El juicio de los perdidos
Enseñamos que, tras la liberación de Satanás tras el reinado de mil años de Cristo (Apocalipsis 20:7), Satanás engañará a las naciones de la tierra y las reunirá para luchar contra los santos y la ciudad amada, momento en el que Satanás y su ejército serán devorados por el fuego del cielo (Apocalipsis 20:9). Después de esto, Satanás será arrojado al lago de fuego y azufre (Mateo 25:41; Apocalipsis 20:10), sobre lo cual Cristo, que es el Juez de todos los hombres (Juan 5:22), resucitará y juzgará a todos los incrédulos en el Juicio del Gran Trono Blanco.

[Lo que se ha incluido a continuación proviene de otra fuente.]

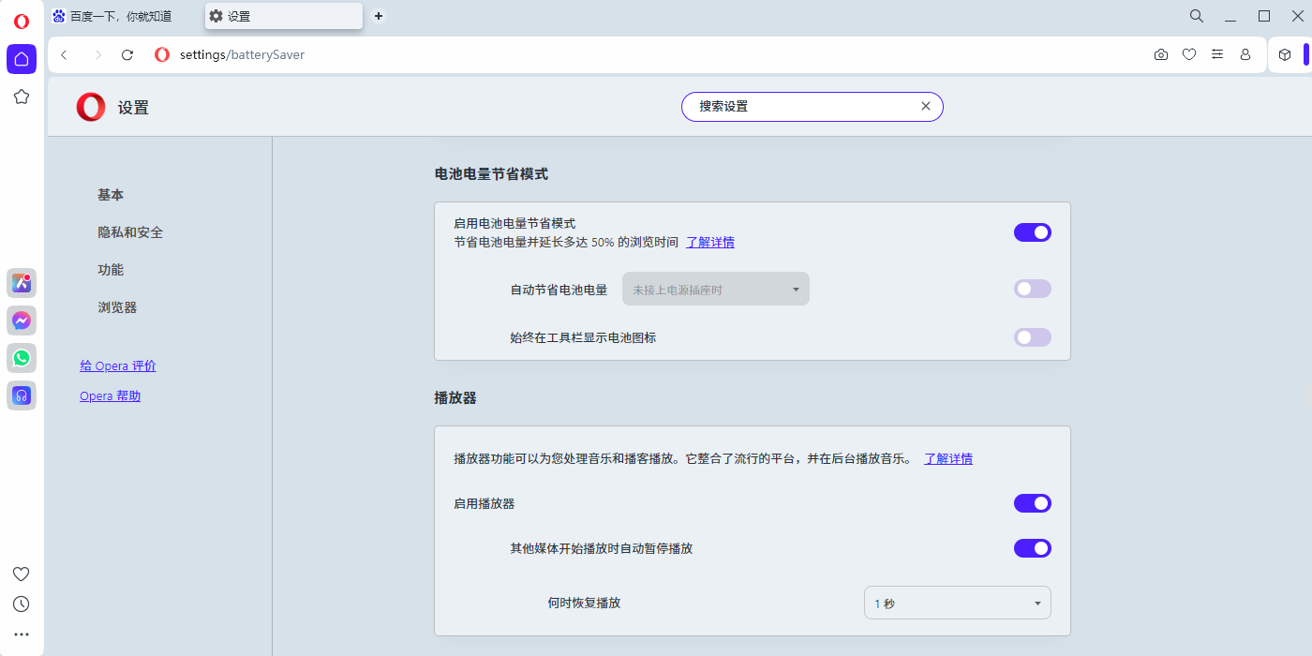This screenshot has width=1312, height=656.
Task: Click the profile account icon
Action: (1245, 55)
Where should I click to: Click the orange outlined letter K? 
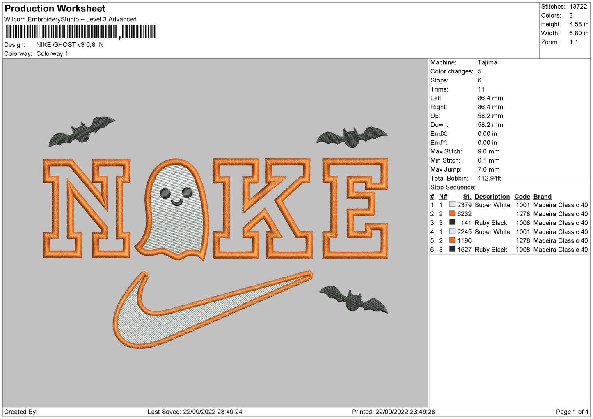[263, 208]
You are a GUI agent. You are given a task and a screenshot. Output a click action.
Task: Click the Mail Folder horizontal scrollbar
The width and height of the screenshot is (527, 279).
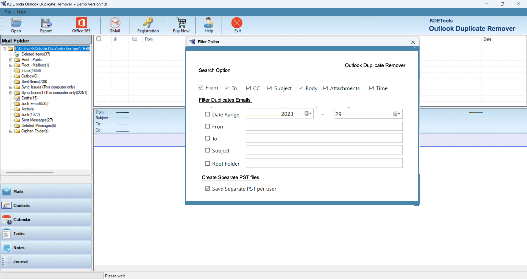[x=30, y=172]
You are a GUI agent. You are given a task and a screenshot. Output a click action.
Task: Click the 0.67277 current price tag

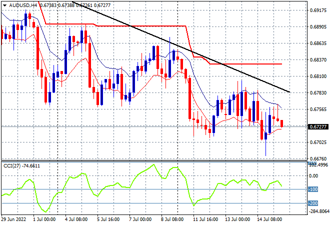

Enseñamos que esta resurrección de los muertos no salvos para el juicio será una resurrección física y corporal (Juan 5:28–29) en la que serán sometidos a un castigo consciente eterno en el lago de fuego (Mateo 25:41; Apocalipsis 20:11–15).
Eternidad
Enseñamos que, tras el cierre del milenio, la liberación temporal de Satanás y el juicio de los incrédulos (2 Tesalonicenses 1:9; Apocalipsis 20:7–15), los salvos entrarán en el estado eterno de gloria con Dios, tras lo cual los elementos de esta tierra serán disueltos (2 Pedro 3:10) y reemplazados por una nueva tierra en la que solo habite la justicia (Efesios 5:5; Apocalipsis 20:15; 21–22). Después de esto, la ciudad celestial bajará del cielo (Apocalipsis 21:2) y será la morada de los santos, donde disfrutarán de la comunión eterna con Dios y entre ellos (Juan 17:3; Apocalipsis 21–22). Nuestro Señor Jesucristo, habiendo cumplido su misión redentora, entregará entonces el reino a Dios Padre (1 Corintios 15:24–28) para que en todas las esferas el Dios trino reine por siglos de los siglos (1 Corintios 15:28).